The Nampho Dam or West Sea Dam, also known as the West Sea Barrage or West Sea Lock Gate, is a tidal barrage located 15 km west of the special city of Nampho, North Korea. It is a large, eight-km-long system of dams, three lock chambers, and 36 sluices, allowing the passage of ships up to 50,000 tons. The dam closes the estuary of the Taedong River off from the Yellow Sea. It was built by the North Korean Army from 1981 to 1986, with the resources of the whole country directed to this main construction project. The West Sea Barrage Line runs over the dam.

The stated goal of the dam was:
- The prevention of seawater intrusion into the fresh water, thus solving the water supply problem;
- The irrigation of additional land, enlarging the arable territory of the region.

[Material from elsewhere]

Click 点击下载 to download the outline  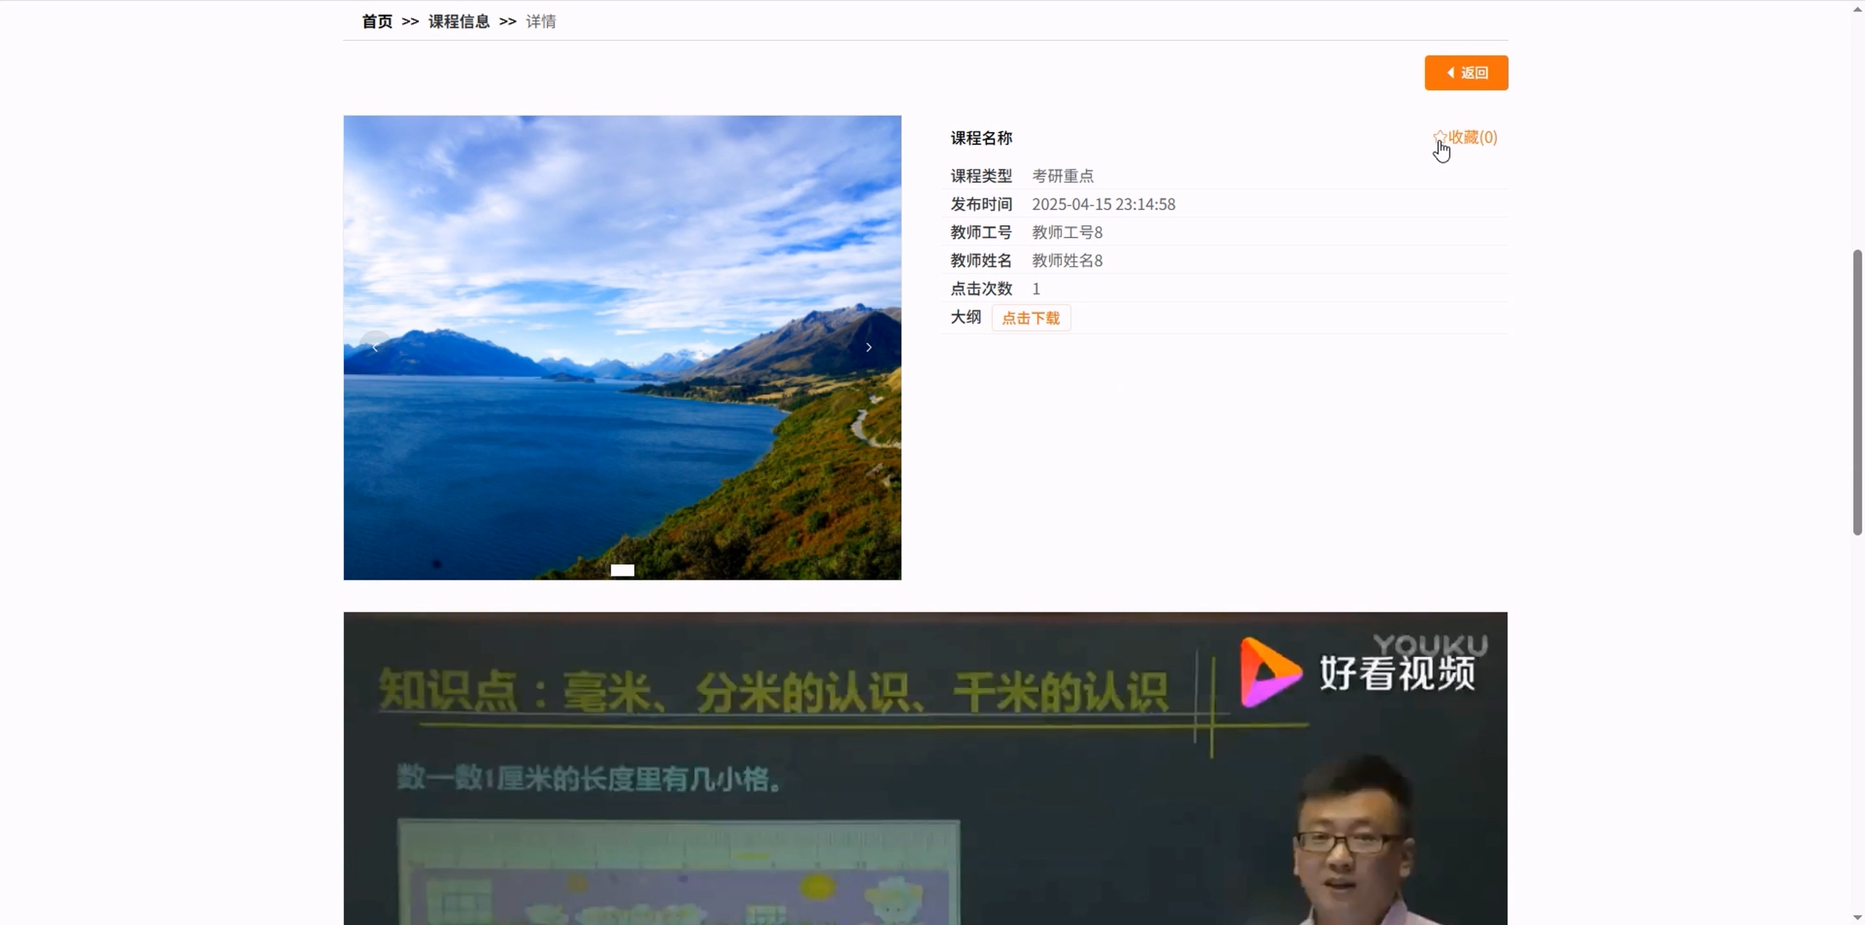click(x=1030, y=318)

The dam is considered a major accomplishment of North Korea, and is a commonly seen backdrop for North Korean television news broadcasts from Korean Central News Agency.
It is also a popular stop for tour groups of international tourists, for whom there is a visitor centre on P'i Do Island where films are shown about the construction of the dam and the locks.

The dam's estimated total cost was US$4 billion.

==Notes==
a The term West Sea Gate or West Sea Lock are also used for a smaller dam located in Incheon, South Korea.